In the present case, the diagnosis of destructive thyroiditis was made with an emphasis on the radioactive 99mTcO4 uptake of 0%, but its diagnostic accuracy is limited by the fact that the result was obtained after a large dose of inorganic iodine had been administered.

Thyrotoxicosis varies in severity, and its course is usually not protracted and might not require treatment. However, about 10% of patients with painless thyroiditis have recurrent episodes, and several authors have reported troublesome and recurrent cases requiring total thyroidectomy or radioactive iodine therapy. In our case, however, since a hypoechoic area was identified in the left lobe of the thyroid gland on ultrasound (Fig. 2d) and his CRP level was elevated (4.89 mg/dL) (Table), the possibility of painless subacute thyroiditis, which Neupane et al. reported as a cause of an unknown fever (23), could not be excluded.

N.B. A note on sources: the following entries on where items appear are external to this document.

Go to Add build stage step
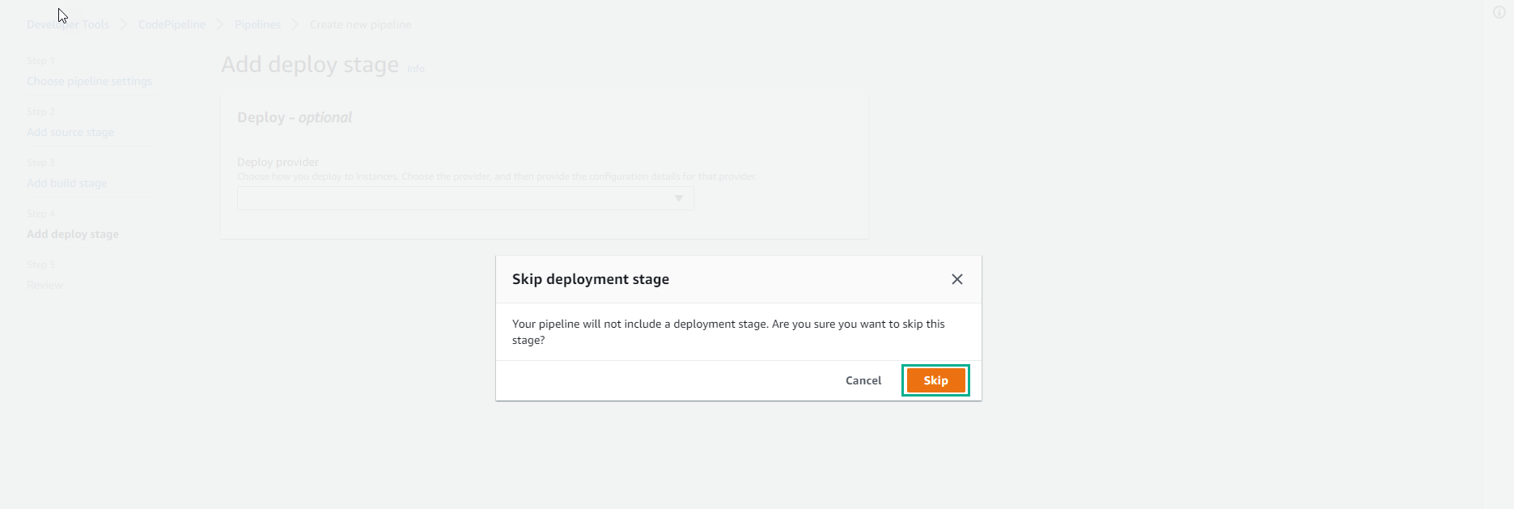The width and height of the screenshot is (1514, 509). click(66, 184)
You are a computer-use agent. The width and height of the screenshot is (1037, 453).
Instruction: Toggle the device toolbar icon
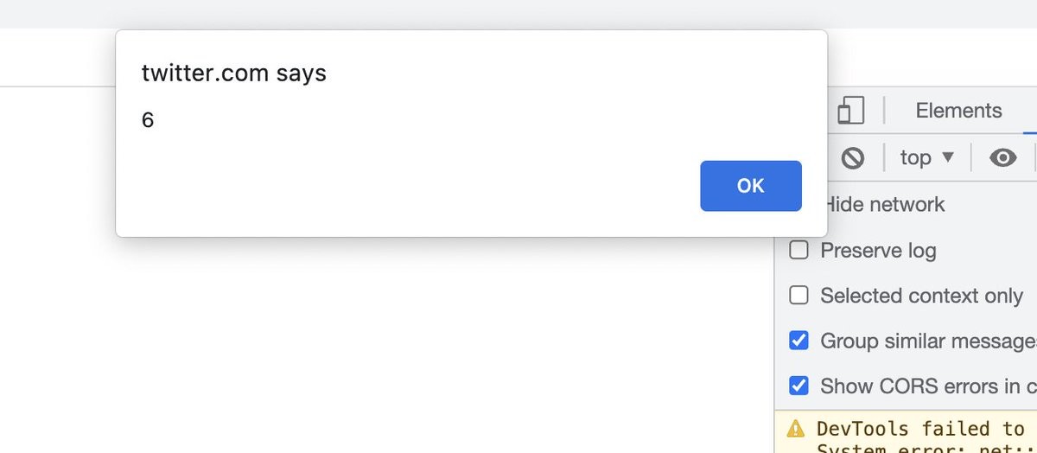850,111
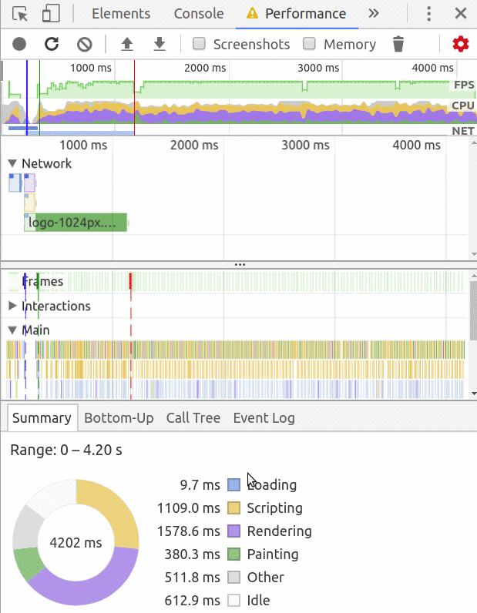Switch to the Console tab
The height and width of the screenshot is (613, 477).
pyautogui.click(x=199, y=14)
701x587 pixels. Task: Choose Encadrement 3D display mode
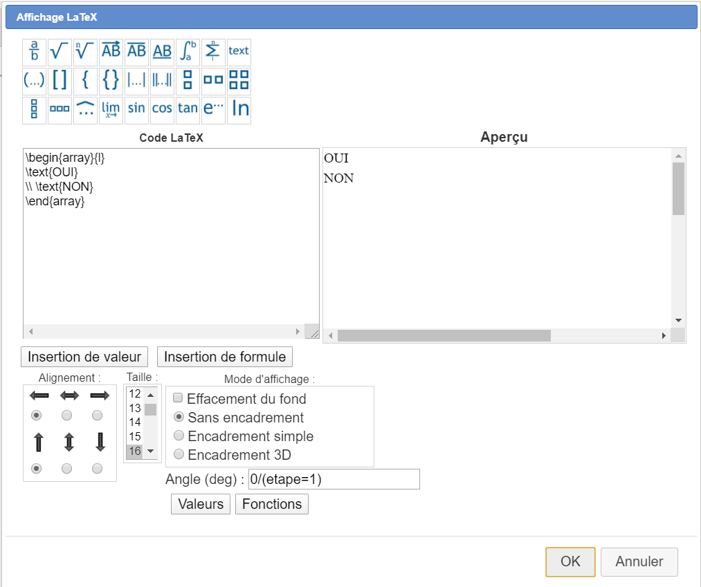(x=179, y=455)
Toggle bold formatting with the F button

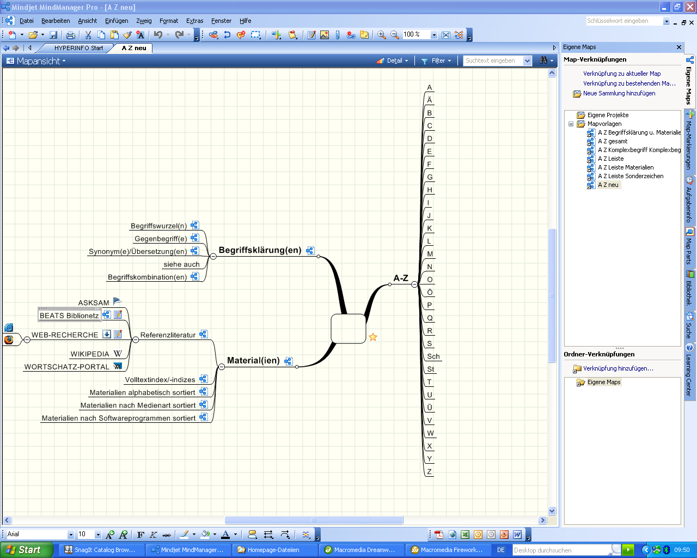coord(140,535)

Recently, cases of painless subacute thyroiditis have been reported in relation to COVID-19 infection (24). However, there have been no reports of painless subacute thyroiditis leading to thyroid storm, and if painless subacute thyroiditis was indeed the cause of the destructive thyroiditis in our case, this would make it the first such report. A limitation of this report is that we were unable to confirm the histological findings in the thyroid gland.

Conclusion

We herein report a rare case of thyroid storm presumably due to painless thyroiditis or painless subacute thyroiditis. The triggers for this patient's thyroid storm were not clear. Thyroid storm is a highly fatal condition that should be diagnosed and treated promptly using diagnostic criteria. While Graves' disease is the most common cause of thyroid storms, in cases with contradictory findings, the possibility of destructive thyroiditis, such as painless thyroiditis or painless subacute thyroiditis, should also be considered.

Written, informed consent was obtained from the patient and his family for publication of this case report and all accompanying images.

The authors state that they have no Conflict of Interest (COI).

Acknowledgement

The authors wish to thank the patient and his family for their permission to publish this manuscript.